A Grécia, a UE e a luta

Ângelo Alves

Foi tudo menos uma real negociação

O desfecho e conteúdo final do acordo entre a Grécia e a União Europeia é elucidativo dos desafios com que o povo grego e outros povos da Europa estão confrontados na luta pela recuperação de direitos, pela reconquista de condições de vida e pela inversão do rumo de empobrecimento e regressão social imposto pelo grande capital, a União Europeia e os governos da direita e da social democracia.

Se há conclusão a retirar do processo dito de «negociação» entre a Grécia e a União Europeia, que terminou com um compromisso entre o governo grego e as «instituições», é que o que se passou foi tudo menos uma real negociação. Foi um inaceitável processo de chantagem que usou a fragilidade e dependência grega gerada pelas políticas da União Europeia para forçar, no essencial, o mesmo rumo e as mesmas opções políticas de fundo que levaram a Grécia à situação em que hoje está. Políticas que visam essencialmente defender os interesses do grande capital e das principais potências capitalistas na Europa utilizando os instrumentos de domínio da União Europeia, mormente o euro.

Um processo de chantagem em que o desprezo pela vontade, legítimas aspirações e direitos do povo grego foi assumido sem pudor pelas instituições da União Europeia e pelos governos com assento no Eurogrupo e no Conselho Europeu, incluindo para vergonha nossa pelo Governo português numa posição que tem tanto de subserviente e de maquiavélica como de contrária ao interesse nacional. Um processo em que fica mais uma vez bem claro que os discursos da solidariedade e da coesão europeias não passam de sujos exercícios de hipocrisia, discursos ocos e agora esgotados de propaganda.

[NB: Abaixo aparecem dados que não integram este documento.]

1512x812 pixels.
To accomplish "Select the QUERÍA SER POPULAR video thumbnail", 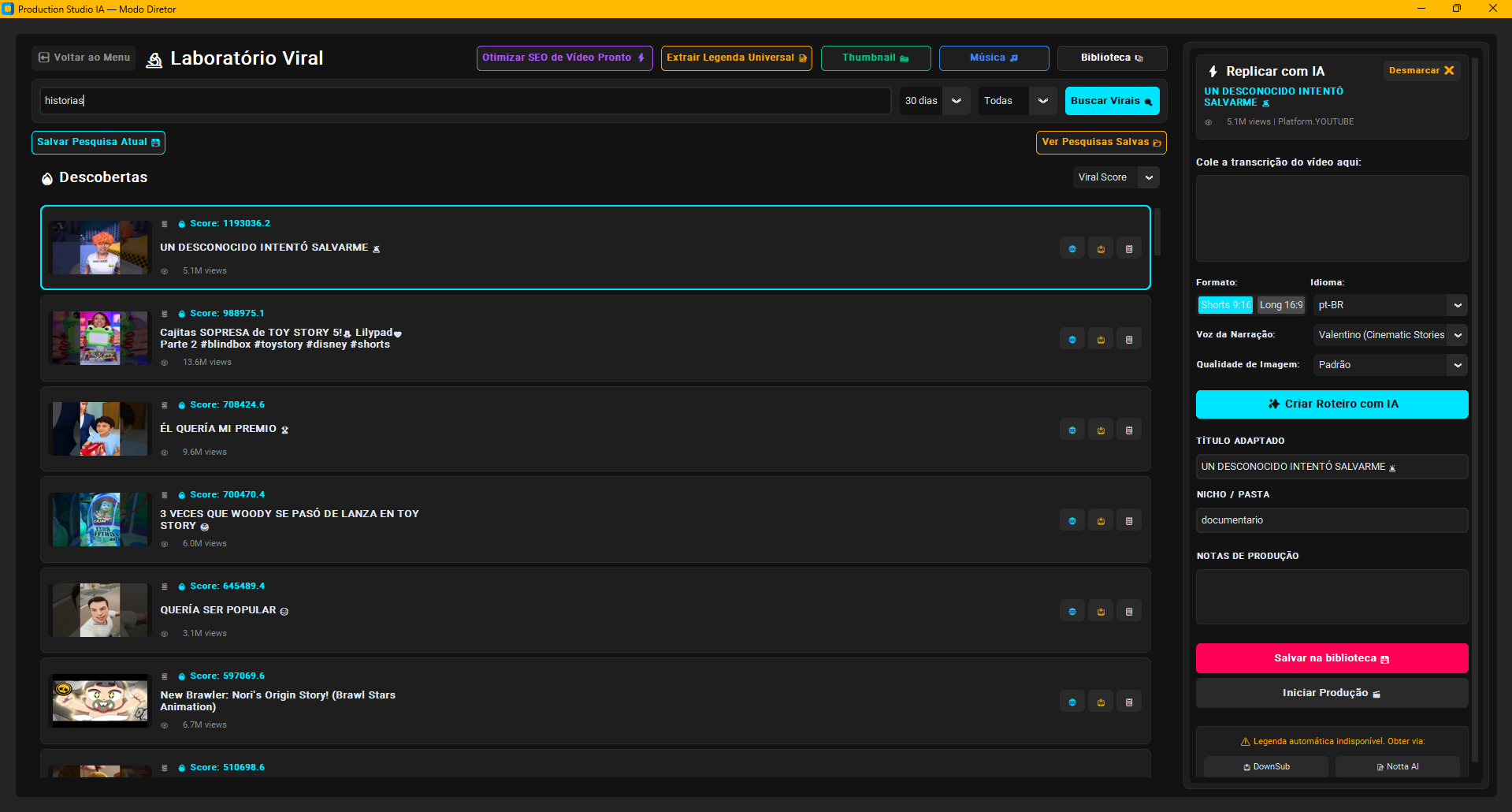I will 100,610.
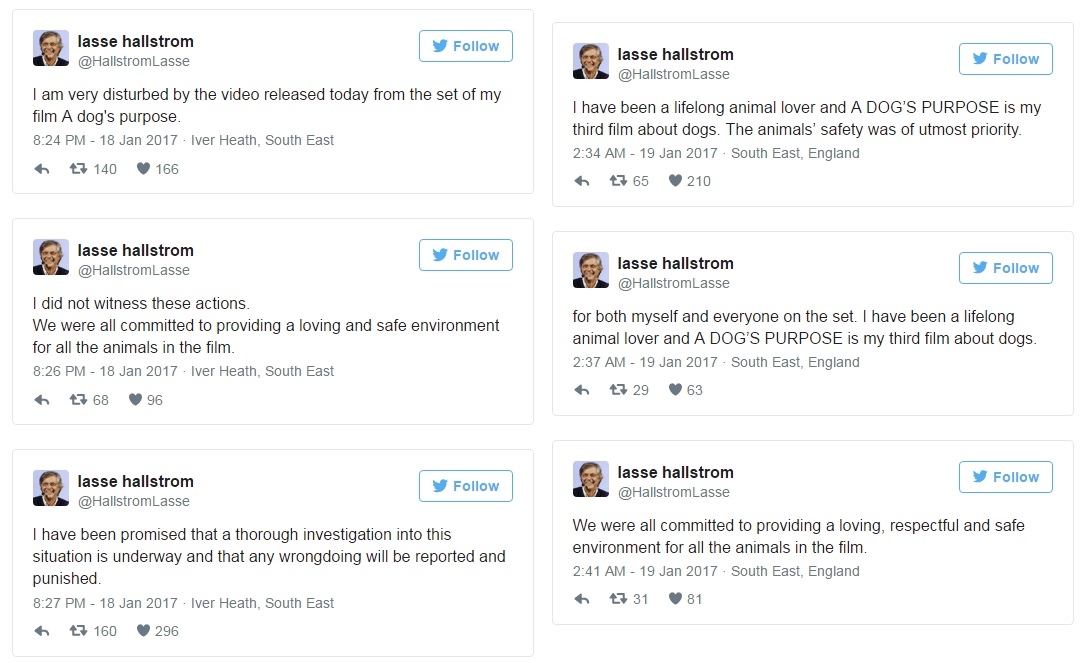The height and width of the screenshot is (663, 1081).
Task: Like the tweet with 166 likes
Action: click(143, 168)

Um processo em que fica mais uma vez patente a identificação de interesses e opções entre o grande capital, a social democracia e a direita como o comprova o papel que governos como o francês (o tal que quando foi eleito iria mudar a França e a Europa e fazer frente à Srª Merkel) tiveram no ataque à vontade e direitos sociais, laborais, democráticos e de soberania do povo grego.

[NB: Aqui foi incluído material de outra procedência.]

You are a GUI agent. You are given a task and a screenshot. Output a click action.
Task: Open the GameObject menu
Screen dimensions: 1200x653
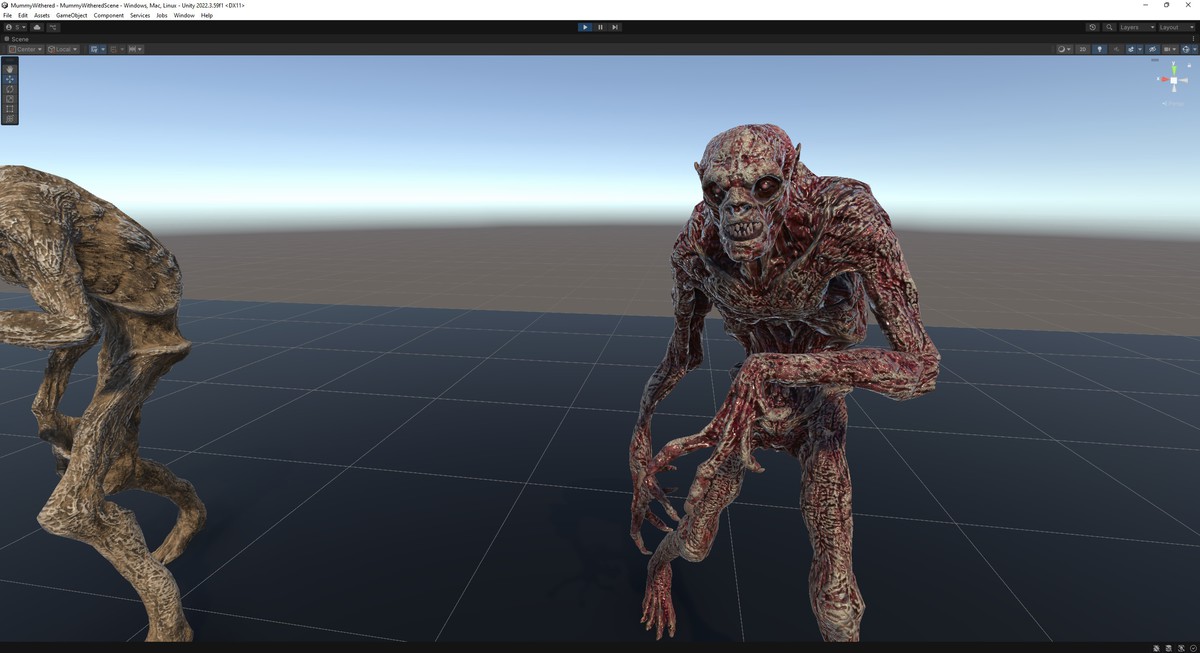tap(71, 15)
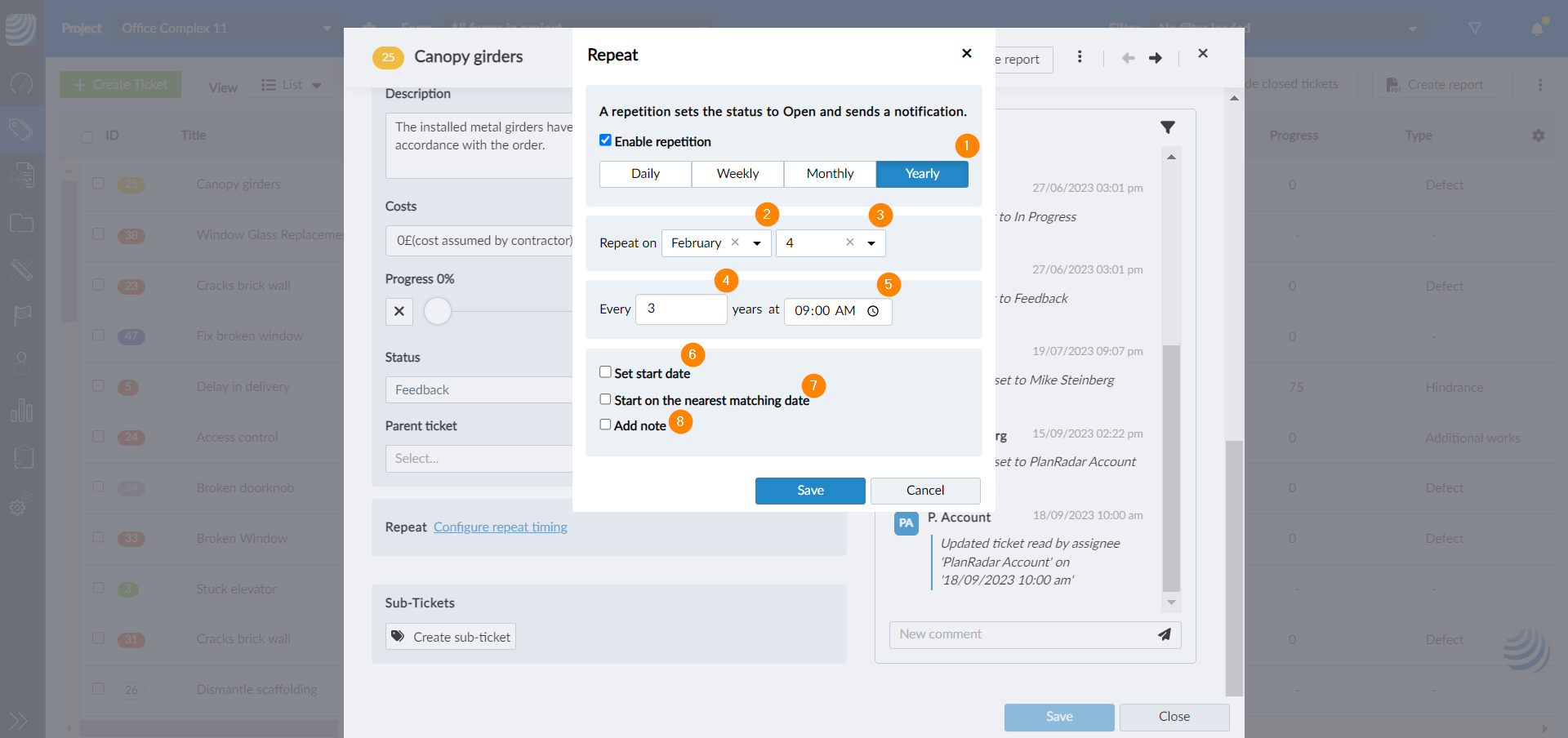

Olhando para o conteúdo do acordo não pode deixar de ser motivo de preocupação o prolongamento do regime de tutela e de imposição dos objectivos presentes no memorando de entendimento que tem estado em vigor na Grécia, facto que constitui um desenvolvimento negativo de sentido contrário à vontade de mudança política expresso pelo povo grego nas recentes eleições e que se afasta das aspirações expressas nas lutas sociais que os trabalhadores e o povo grego exemplarmente travaram ao longo de todos estes anos.

Pode-se afirmar que este foi o acordo possível. E possivelmente será assim. Mas é aí que reside a questão de fundo que este processo revelou e que interessa para o prosseguimento da luta daquele povo e também do povo português: o embate entre os interesses dos trabalhadores e dos povos e a natureza de classe de uma União Europeia que como a realidade está a demonstrar não é reformável. Se é certo que este embate não se resolve com um acto súbito também é verdade que as batalhas que em nome dele se travam têm que ter uma direcção, um sentido claro. É exactamente por isso que o PCP tem vindo a afirmar repetidamente que o desenvolvimento em Portugal de uma política patriótica e de esquerda passa inevitavelmente pela recuperação de instrumentos de soberania, pela libertação de Portugal dos inaceitáveis constrangimentos da União Europeia e do euro e pela mobilização do povo e das suas forças sociais para rejeitar chantagens e imposições. Uma política que como a realidade demonstra implica obrigatoriamente rupturas que irão beneficiar não só o povo português mas os povos da Europa, que exige determinação e clareza e que tem de ser desenvolvida em todos os planos da luta de classes: institucional, política, social, ideológica e de massas.